● **TASK DETAILS**: Render the lines below as a JSON list of strings, one string per line, omitting blank lines.

● **RECORDS SHOWN**:
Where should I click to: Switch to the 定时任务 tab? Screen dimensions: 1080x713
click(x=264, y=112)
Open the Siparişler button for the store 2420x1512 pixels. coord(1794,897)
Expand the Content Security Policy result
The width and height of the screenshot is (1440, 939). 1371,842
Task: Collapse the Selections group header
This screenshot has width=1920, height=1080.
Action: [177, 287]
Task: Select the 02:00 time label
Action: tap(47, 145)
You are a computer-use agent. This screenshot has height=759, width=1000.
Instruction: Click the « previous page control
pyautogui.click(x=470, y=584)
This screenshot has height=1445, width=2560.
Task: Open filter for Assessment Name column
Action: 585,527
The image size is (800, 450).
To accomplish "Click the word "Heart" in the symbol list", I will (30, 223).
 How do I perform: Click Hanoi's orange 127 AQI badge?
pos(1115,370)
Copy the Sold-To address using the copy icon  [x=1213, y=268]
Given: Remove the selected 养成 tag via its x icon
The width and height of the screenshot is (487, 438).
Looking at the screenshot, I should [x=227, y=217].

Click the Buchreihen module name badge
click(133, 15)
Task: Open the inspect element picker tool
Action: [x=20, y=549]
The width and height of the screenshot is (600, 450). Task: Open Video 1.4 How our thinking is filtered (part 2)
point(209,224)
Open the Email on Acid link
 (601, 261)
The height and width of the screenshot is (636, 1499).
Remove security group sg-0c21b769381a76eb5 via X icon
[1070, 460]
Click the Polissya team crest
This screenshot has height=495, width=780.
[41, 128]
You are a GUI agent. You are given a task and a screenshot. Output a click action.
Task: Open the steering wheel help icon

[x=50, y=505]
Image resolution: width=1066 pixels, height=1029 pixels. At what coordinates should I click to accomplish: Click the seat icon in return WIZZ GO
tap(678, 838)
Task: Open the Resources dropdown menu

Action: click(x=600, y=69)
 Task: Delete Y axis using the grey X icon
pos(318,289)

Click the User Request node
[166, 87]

● **RESPONSE TO THIS TASK**:
[
  "Where should I click to: Switch to the 定时任务 tab? Screen dimensions: 1080x713",
  "click(x=264, y=112)",
  "Open the Siparişler button for the store 2420x1512 pixels. coord(1794,897)",
  "Expand the Content Security Policy result",
  "The width and height of the screenshot is (1440, 939). 1371,842",
  "Task: Collapse the Selections group header",
  "This screenshot has width=1920, height=1080.",
  "Action: [177, 287]",
  "Task: Select the 02:00 time label",
  "Action: tap(47, 145)",
  "You are a computer-use agent. This screenshot has height=759, width=1000.",
  "Instruction: Click the « previous page control",
  "pyautogui.click(x=470, y=584)",
  "This screenshot has height=1445, width=2560.",
  "Task: Open filter for Assessment Name column",
  "Action: 585,527",
  "The image size is (800, 450).",
  "To accomplish \"Click the word \"Heart\" in the symbol list\", I will (30, 223).",
  " How do I perform: Click Hanoi's orange 127 AQI badge?",
  "pos(1115,370)",
  "Copy the Sold-To address using the copy icon  [x=1213, y=268]",
  "Given: Remove the selected 养成 tag via its x icon",
  "The width and height of the screenshot is (487, 438).",
  "Looking at the screenshot, I should [x=227, y=217].",
  "Click the Buchreihen module name badge",
  "click(133, 15)",
  "Task: Open the inspect element picker tool",
  "Action: [x=20, y=549]",
  "The width and height of the screenshot is (600, 450). Task: Open Video 1.4 How our thinking is filtered (part 2)",
  "point(209,224)",
  "Open the Email on Acid link",
  " (601, 261)",
  "The height and width of the screenshot is (636, 1499).",
  "Remove security group sg-0c21b769381a76eb5 via X icon",
  "[1070, 460]",
  "Click the Polissya team crest",
  "This screenshot has height=495, width=780.",
  "[41, 128]",
  "You are a GUI agent. You are given a task and a screenshot. Output a click action.",
  "Task: Open the steering wheel help icon",
  "[x=50, y=505]",
  "Image resolution: width=1066 pixels, height=1029 pixels. At what coordinates should I click to accomplish: Click the seat icon in return WIZZ GO",
  "tap(678, 838)",
  "Task: Open the Resources dropdown menu",
  "Action: click(x=600, y=69)",
  " Task: Delete Y axis using the grey X icon",
  "pos(318,289)",
  "Click the User Request node",
  "[166, 87]"
]